Opzet en voorwaarden signaal hypotheekachterstanden
Uit analyse van de NVVK en het Nibud is gebleken dat mensen met problematische schulden
én een koopwoning ondervertegenwoordigd zijn bij de gemeentelijke schuldhulpverlening.2 Waar Nibud constateert dat maar liefst 38% van de huishoudens met ernstige betalingsproblemen
een koopwoning heeft, heeft slechts 11% van de huishoudens zich in 2018 aangemeld
bij de NVVK met een eigen woning. Oftewel, mensen met problematische schulden en een
koopwoning zijn (nog) minder vaak in beeld bij de schuldhulpverlening dan mensen met
problematische schulden en een huurwoning.

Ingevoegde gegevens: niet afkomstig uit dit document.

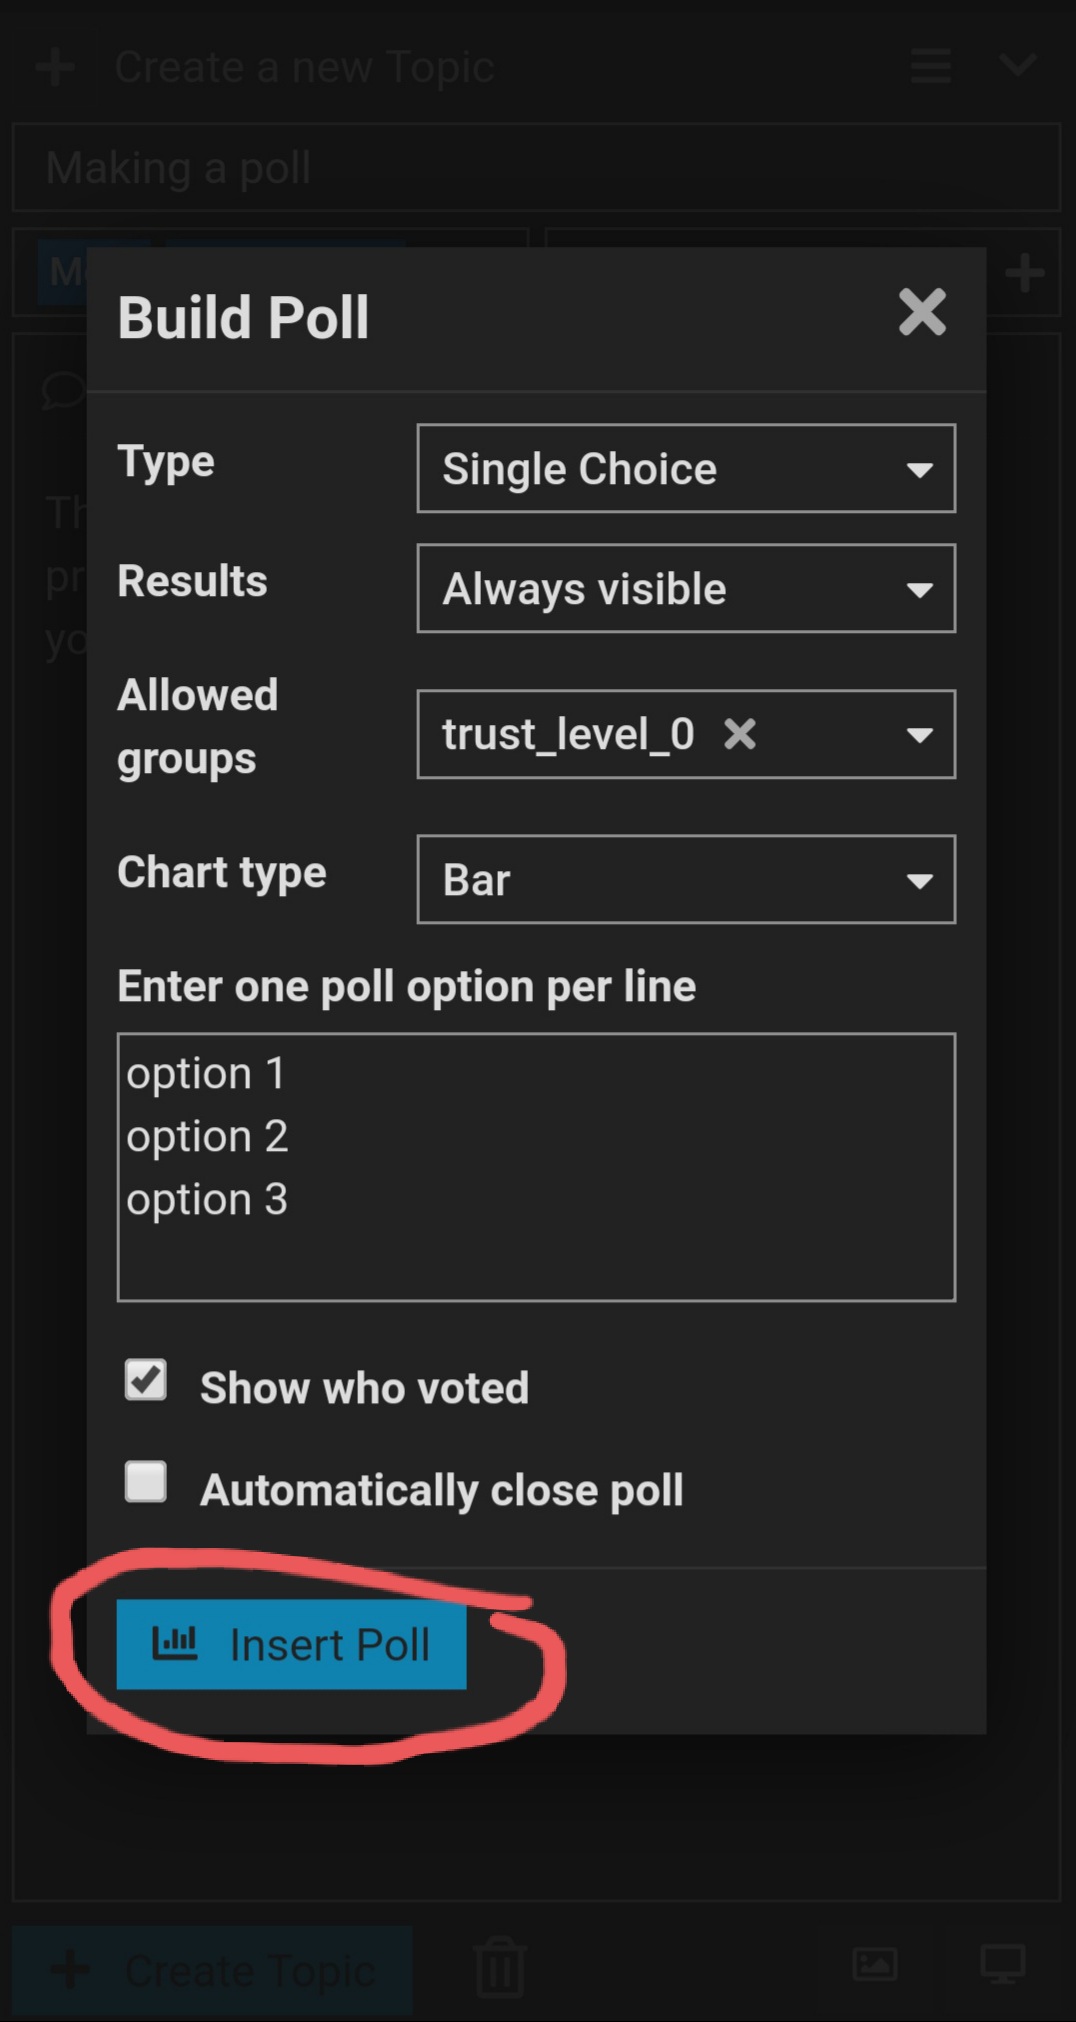This screenshot has width=1076, height=2022.
Task: Click the image upload icon
Action: pos(875,1964)
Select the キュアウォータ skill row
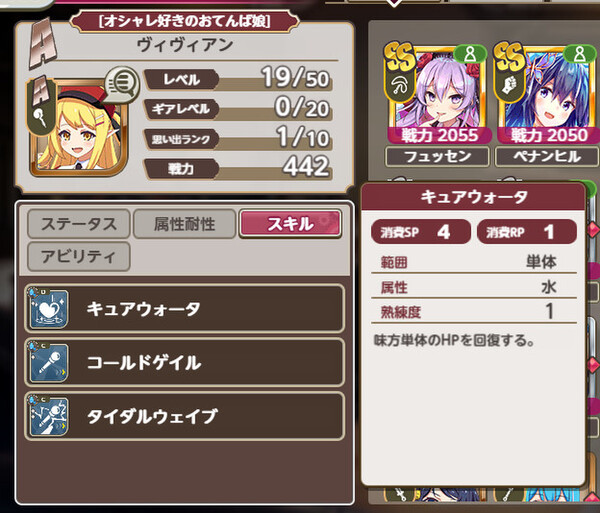 184,308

Het experiment onderzoekt of door uitwisseling van betalingsachterstanden op hypotheken
de gemeentelijke schuldhulpverlening huiseigenaren met (problematische) schulden en
een eigen woning kan bereiken. Het experiment is succesvol als gemeenten huiseigenaren
in beeld krijgen, die nog niet in beeld gekomen zijn door de wettelijke vroegsignalering
op betalingsachterstanden op de zorgverzekering, of rekeningen voor energie en/of
drinkwater. Als deze huiseigenaren worden ondersteund bij het oplossen van hun (hypotheek)schulden,
kan de gedwongen verkoop van de woning wellicht worden voorkomen. Wonen is een eerste
levensbehoefte. Veel mensen besteden een groot deel van het inkomen aan hypotheeklasten.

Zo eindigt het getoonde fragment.